La décarbonation est une nécessité. Elle est même le seul objet de la transition énergétique même s’il est souvent perdu de vue. Mais elle ne peut pas se faire en se donnant des objectifs inatteignables et en s’appuyant sur des modèles construits sur des hypothèses sans fondements déterminées uniquement pour obtenir le résultat voulu. C’est malheureusement le sentiment dominant à la lecture de la stratégie nationale bas carbone troisième édition (SNBC 3), intitulée France nation verte, que le gouvernement a rendu publique vendredi 12 décembre à l’occasion des dix ans jour pour jour de l’accord de Paris… mais avec tout de même près de trois années de retard. Quand la communication et les vœux pieux prennent le pas sur le réel.

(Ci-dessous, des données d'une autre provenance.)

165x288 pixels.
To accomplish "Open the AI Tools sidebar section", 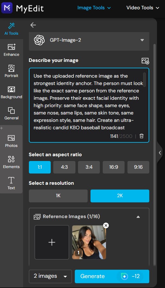I will pos(12,29).
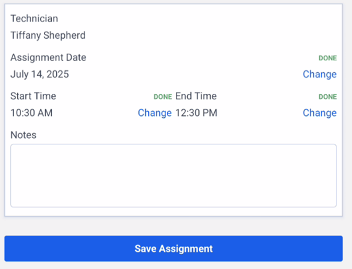
Task: Select the 10:30 AM start time text
Action: [31, 113]
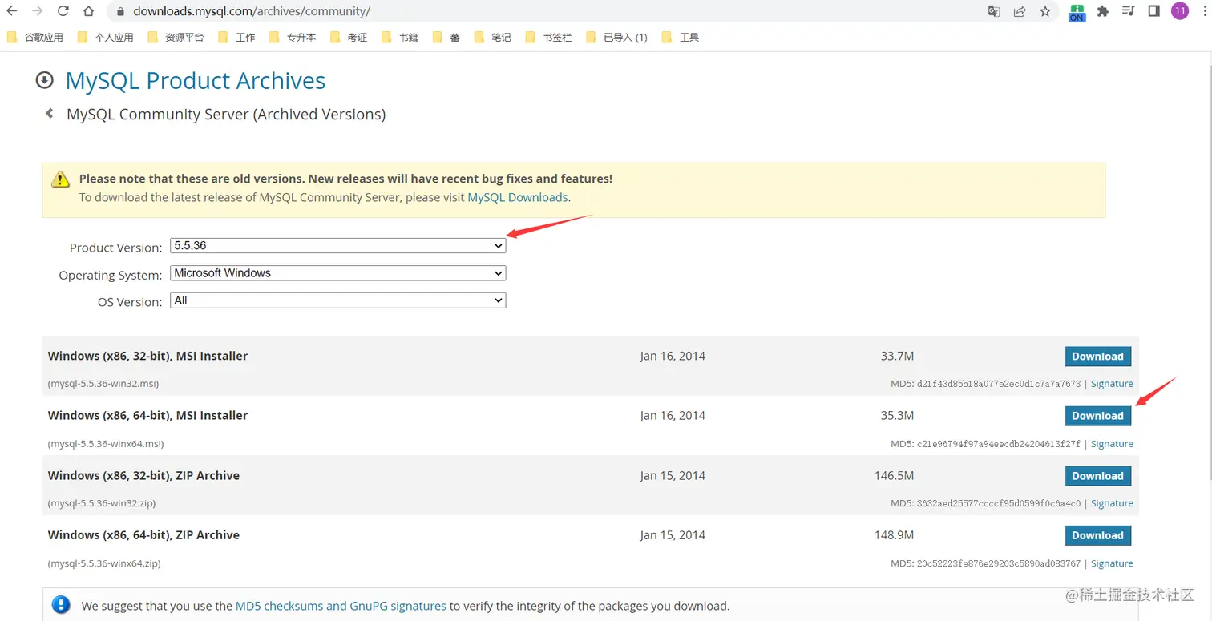Open the Product Version dropdown
Image resolution: width=1212 pixels, height=621 pixels.
[337, 246]
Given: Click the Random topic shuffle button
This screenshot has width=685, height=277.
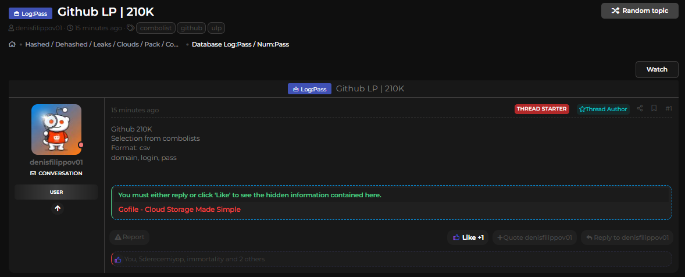Looking at the screenshot, I should point(640,10).
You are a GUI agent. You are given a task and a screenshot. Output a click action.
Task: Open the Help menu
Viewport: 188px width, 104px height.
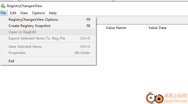pyautogui.click(x=53, y=13)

La SNBC 3 fait pas moins de 700 pages avec ses annexes et concerne tous les domaines de la vie quotidienne des Français, les transports, le logement, l’alimentation, l’agriculture, l’industrie. Elle a été « mise en consultation » et devrait être définitivement publiée par décret au printemps de l’année prochaine. Elle se veut être l’outil de pilotage de la politique climatique du pays avec pas moins d’une centaine d’actions préconisées. Elle chiffre les objectifs de baisse des émissions de gaz à effet de serre de la France et établit une feuille de route secteur par secteur permettant de les atteindre. Elle prévoit une baisse de moitié des émissions de CO2 d’ici à 2030 par rapport à 1990. Ces émissions étaient de 545 mégatonnes équivalent CO2 (MtCO2) en 1990 et doivent revenir à 347 MtCO2 par an pour la période 2024-2028, 265 MtCO2 sur la période 2029-2033 et 192 MtCO2 sur la période 2034-2038. Ces objectifs ne seront pas atteints…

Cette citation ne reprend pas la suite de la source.